Pelaku Diduga Termasuk Anggota Geng
KPAI juga meminta pihak kepolisian untuk mengecek kemungkinan adanya dugaan penculikan, pembunuhan berencana, dan penggunaan senjata dalam kasus tersebut. “Ada unsur penculikan dalam kasus ini. Selain itu, terdapat unsur pembunuhan berencana, kejahatan, serta penggunaan senjata,” jelas Diyah Puspitarini.

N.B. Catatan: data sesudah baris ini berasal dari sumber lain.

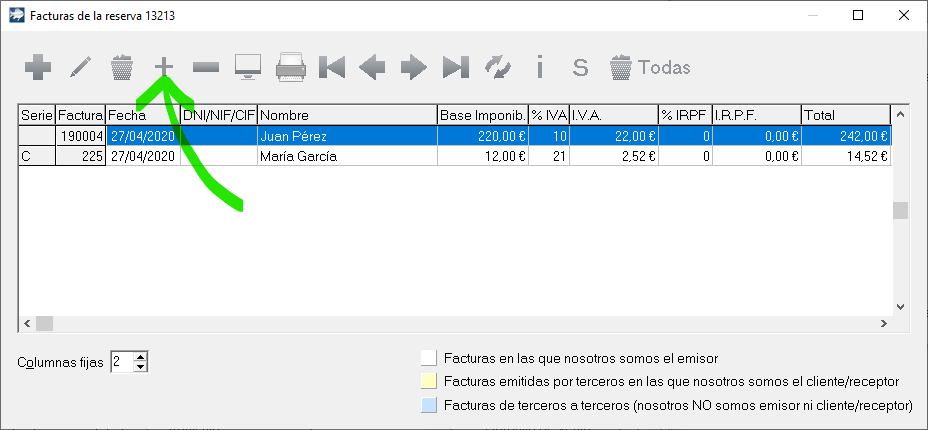Jump to first record arrow icon
The width and height of the screenshot is (928, 430).
point(332,67)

“Saat ini KPAI sedang berkoordinasi dengan LPSK untuk memberikan perlindungan kepada keluarga korban karena terindikasi adanya pengintaian dan ancaman,” kata Anggota KPAI Diyah Puspitarini saat dihubungi di Jakarta, Jumat.
Polisi diminta untuk mengungkap apakah terdapat indikasi gang atau kelompok yang menyebabkan kekacauan di wilayah Bantul. Sebelumnya, seorang remaja pria berinisial I (16) menjadi korban pengeroyokan hingga tewas. Setelah menerima laporan, Polres Bantul telah menetapkan dua tersangka, yaitu BLP (18) dan YP (21), serta menahan mereka.
Korban awalnya dijemput oleh dua orang pada malam Selasa (14/4) menggunakan sepeda motor. Keduanya membawa I ke halaman belakang salah satu SMA Negeri di Bantul. Setelah itu, korban diperkirakan mengalami pengeroyokan oleh sepuluh orang pelaku, yang terdiri dari dewasa dan anak-anak.
Pasca penganiayaan, korban menjalani perawatan medis selama hampir seminggu. Namun, ia akhirnya wafat. KPAI menyatakan bahwa kasus ini berlatar belakang konflik antargeng, yang menjadi penyebab kekerasan tersebut.